Può essere, infatti, come affermano le autorità, che la ricerca di nuove fonti di approvvigionamento dell’energia abbia avuto un relativo successo e che non ci sia il rischio di passare l’inverno al freddo; ma i costi sono destinati a rimanere elevati per una banale logica di mercato, perché l’offerta – per tanti motivi, anche speculativi – è inferiore alla domanda. In pochi mesi il tasso di inflazione è risalito ai livelli di una quarantina di anni fa. E si appresta, non solo, a devastare i redditi, ma ad imporre terapie – necessarie anche se da usare con cautela – che contrastano con l’allegra politica monetaria a cui ci siamo abituati.

La Bce ha già mandato segnali di allarme: diventerà sempre più difficile conciliare una politica di ristori a pioggia con la difesa delle finanze pubbliche, nel momento in cui il debito “cattivo’’ scaccia quello “buono’’. Una situazione come quella che si annuncia, per non esplodere, deve essere governata, non solo dalle istituzioni pubbliche, ma anche dalle forze politiche e dai grandi soggetti sociali. Ed è ciò che manca in Italia in vista delle scadenze elettorali.

Il populismo è come il covid-19. E Draghi è consapevole di non aver sbaragliato nessuna di queste due infezioni. Il populismo, nella sua essenza, consiste nel fornire risposte semplici a problemi complessi. L’inflazione taglieggia le retribuzioni? C’è la soluzione di Maurizio Landini: si chiedono aumenti salariali al netto. Ma c’è il pericolo della rincorsa salari/inflazione i cui effetti sono stati avvertiti nella storia recente del Paese? E chi se ne frega! Basta tassare i più ricchi, imporre patrimoniali, rinchiudersi nel bunker delle tutele accada quel che accada intorno.

Vi sono alcune iniziative recenti che vanno attentamente osservate.

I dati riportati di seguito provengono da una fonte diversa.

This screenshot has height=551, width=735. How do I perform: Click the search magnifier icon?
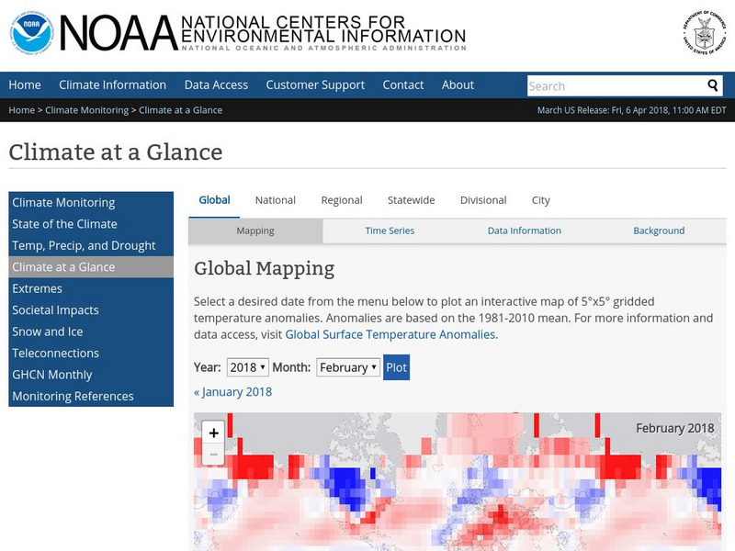coord(713,85)
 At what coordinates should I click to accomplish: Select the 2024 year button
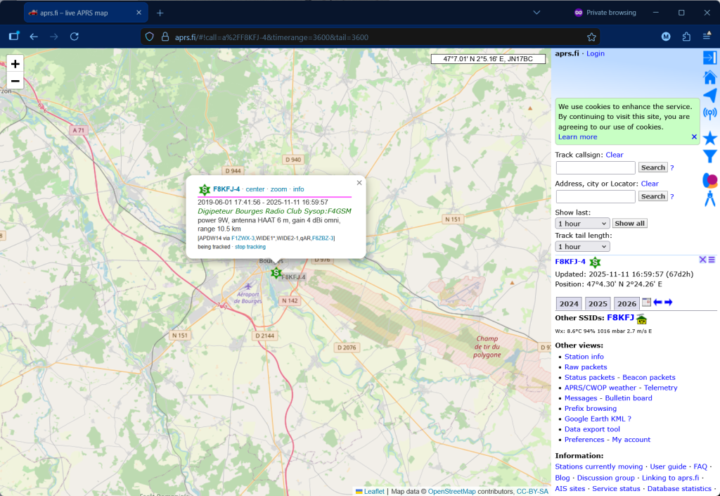click(x=569, y=304)
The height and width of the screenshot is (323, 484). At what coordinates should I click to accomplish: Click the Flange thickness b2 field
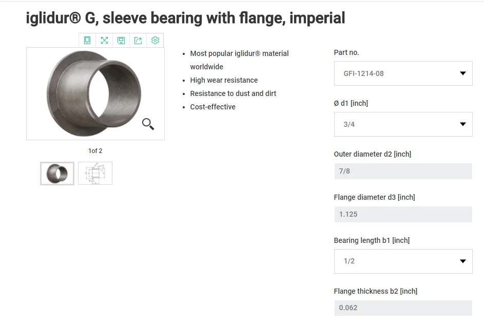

L’incontro promosso dalla Cgil all’Acquario Romano venerdì scorso con tutti i partiti di sinistra, con un’aspirazione mélenchoniana gestita da Landini; le tentazioni di Giuseppe Conte di intestarsi la leadership di un movimento pacifista, come lo ha incoraggiato a fare Michele Santoro, il quale – in qualità di guru e alla testa della sua Corte dei miracoli – avrebbe molto da insegnare a Beppe Grillo. Poi c’è l’incognita dei no vax che ogni tanto mandano segni di vita sui muri delle sedi della Cgil, ma che sono sempre pronti con uomini e mezzi a scendere in campo contro “il sistema’’.

Dal canto suo Draghi non ha dato una buona impressione nell’ abbandonare un vertice internazionale per rientrare in patria allo scopo di rabbonire – come si è detto – Giuseppe Conte. Almeno Silvio Berlusconi si faceva richiamare da Angela Merkel perché, durante una riunione internazionale, si era fermato a telefonare a qualche nipote di Mubarak.